* PROVIDED DATA

++++++++++

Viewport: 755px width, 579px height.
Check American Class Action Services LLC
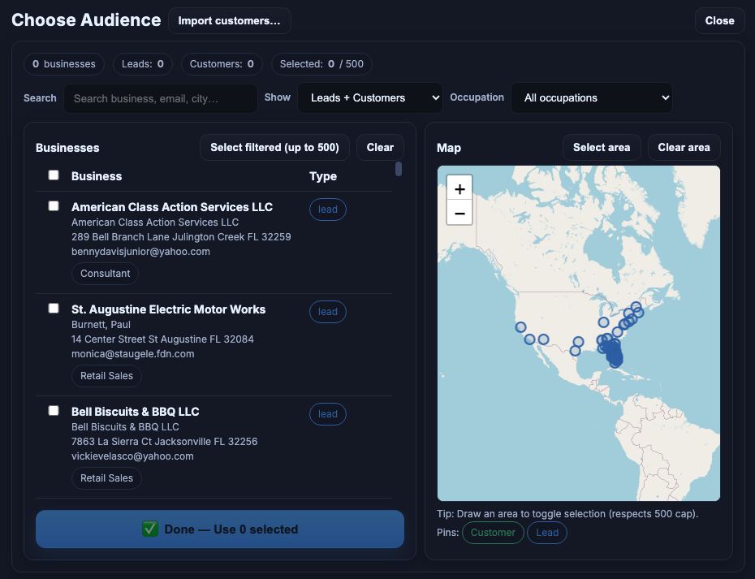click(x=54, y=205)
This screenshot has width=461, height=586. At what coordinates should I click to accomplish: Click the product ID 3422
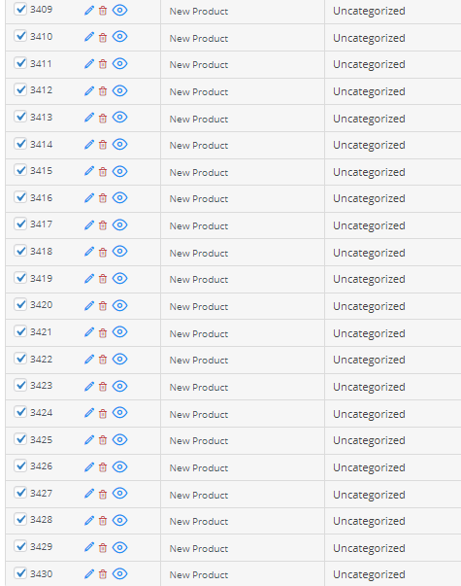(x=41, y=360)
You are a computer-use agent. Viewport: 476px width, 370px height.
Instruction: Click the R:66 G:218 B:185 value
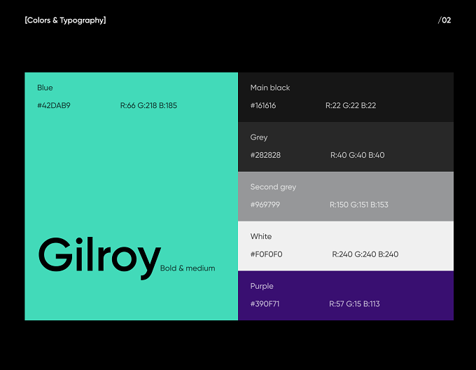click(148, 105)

++++++++++

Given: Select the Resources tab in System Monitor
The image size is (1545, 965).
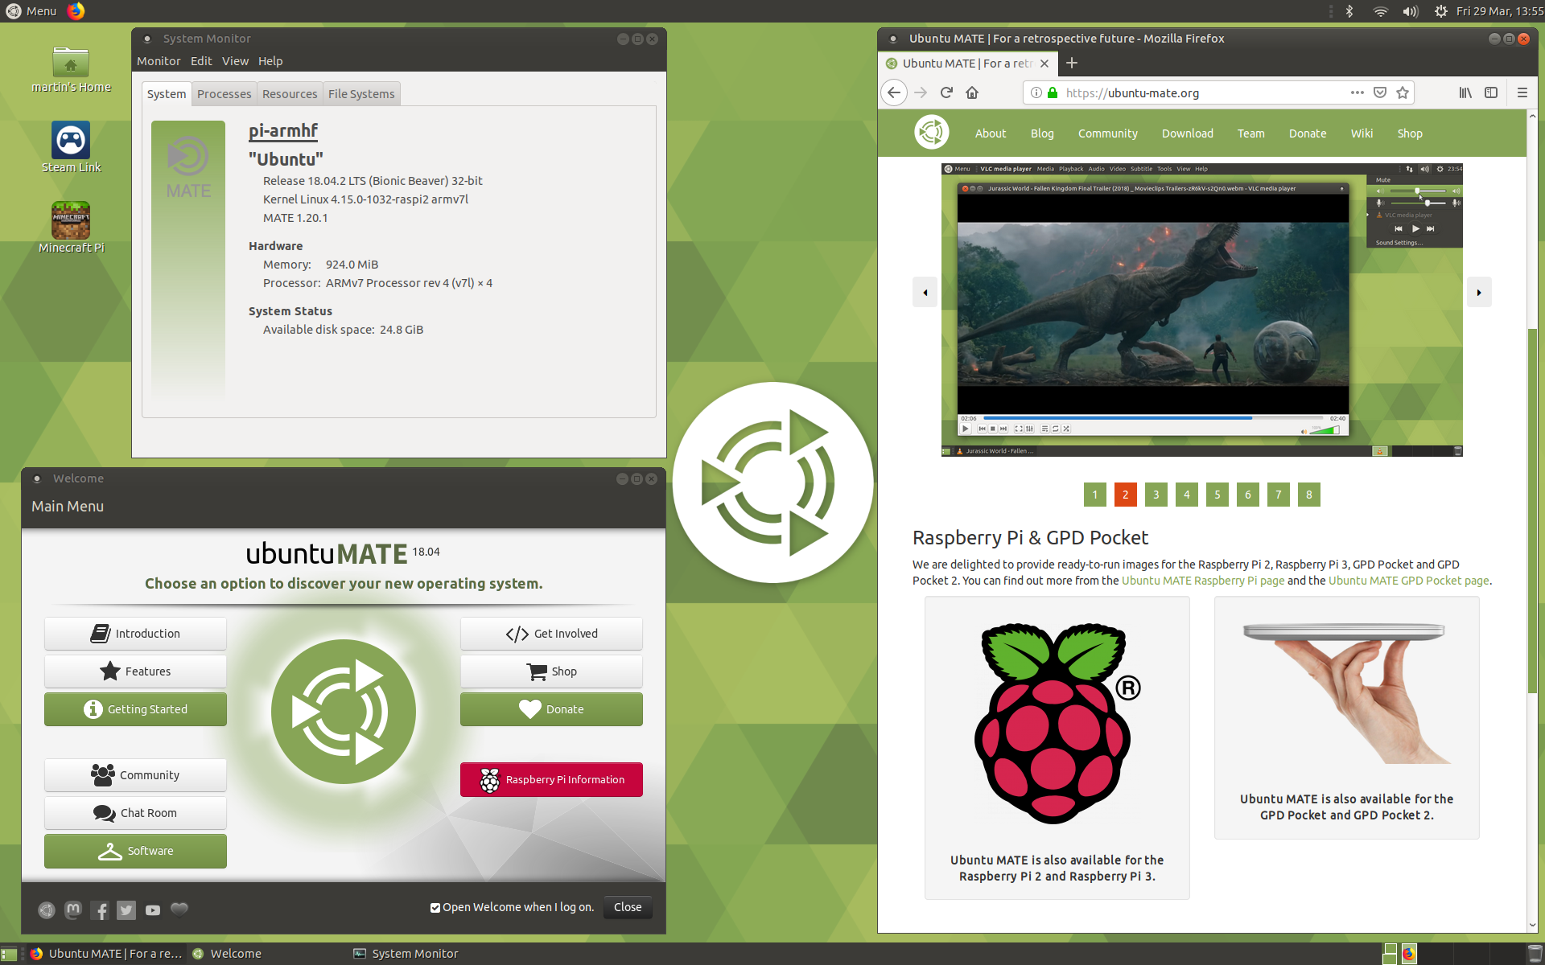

++++++++++

Filter the records above and return every line that holds the word "Viewport".

Viewport: 755px width, 579px height.
You are a computer-use agent. Viewport: 476px width, 370px height.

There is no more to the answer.